Ein weiteres Themenfeld sind sozial integrative Projekte wie Mehrgenerationenhäuser, housing-first-Ansätze oder offene Gemeinschaftsküchen. Am Beispiel des Kahlenbergdörfl Klimadörfl  wird das Potenzial von alternativer Energieversorgung hervorgehoben. Auch Projekte, die zu den Themenfeldern alternative Mobilität und alternatives Wirtschaften zusammengefasst werden können, finden Berücksichtigung. Hier wird in erster Linie auf den ökologischen Mehrwert des Teilens von Ressourcen verwiesen. Zudem finden sich unter den Antworten mehrere Beispiele zum Nutzbarmachen von Leerständen durch Zwischen-bzw. Nachnutzung, wie etwa der Dorfplatz St. Andrä-Wörden, wo ein leerstehender Vierkanthof durch die Ansiedlung von Künstler*innen und Handwerksstätten als "Dorfplatz" und soziales Zentrum nachgenutzt werden soll.

Die genannten sozialen Innovationen zeichnen sich durch unterschiedliche Reifegrade aus. Während Wiener Nachbarschaftszentren schon über Jahrzehnte etabliert und auch Baugruppen kein neues Phänomen sind – zumindest im deutschsprachigen Raum –, befinden sich Ansätze wie die kooperative Energieversorgung bzw. lokale Energiegemeinschaften oder Projekte für Stadtlandwirtschaft eher noch in einer Experimentier- oder Ideenphase.

Insgesamt zeigt sich in den Ergebnissen die breite Vielfalt an sozialer Innovation und Innovationstypen in der Stadtentwicklung. Neben Produkten (Offene Gemeinschaftsküche, Repaircafés, Mehrgenerationenhaus), Organisationsformen (genossenschaftliche Selbstorganisation, Bottom-Up-Initiativen) und Prozessen (rollensensible Partizipationsprozesse, vereinfachte Abstimmungsprozesse für Fassadenbegrünung) umfassen soziale Innovationen auch Verhaltensweisen (Umdenken im individuellen Mobilitätsverhalten, gemeinwohlorientiertes Verhalten, Sharing-Praktiken) oder Haltungen/Einstellungen (Kultur des Zu-Fuß-Gehens). 

Daran lässt sich anknüpfen, weshalb diese erste Auswertung der Umfrage als Grundlage für weitere, detailliertere Analysen – u.a. in Bezug auf die unterschiedlichen Reifegrade und Typen an sozialen Innovationen – dient.
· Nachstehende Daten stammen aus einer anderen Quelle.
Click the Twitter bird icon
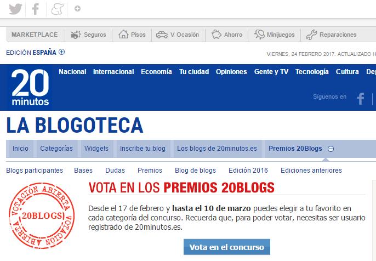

Eine Aufgabe wird dabei sein, neben den heute als soziale Innovationen wahrgenommenen Projekten und Initiativen auch den Blick dafür zu bewahren, dass der Begriff über die angesprochenen Themen und Ebenen hinaus deutet. Dies gilt es zu identifizieren und bearbeiten, um den heute bereits sehr interessierten Diskurs weiter zu beleben.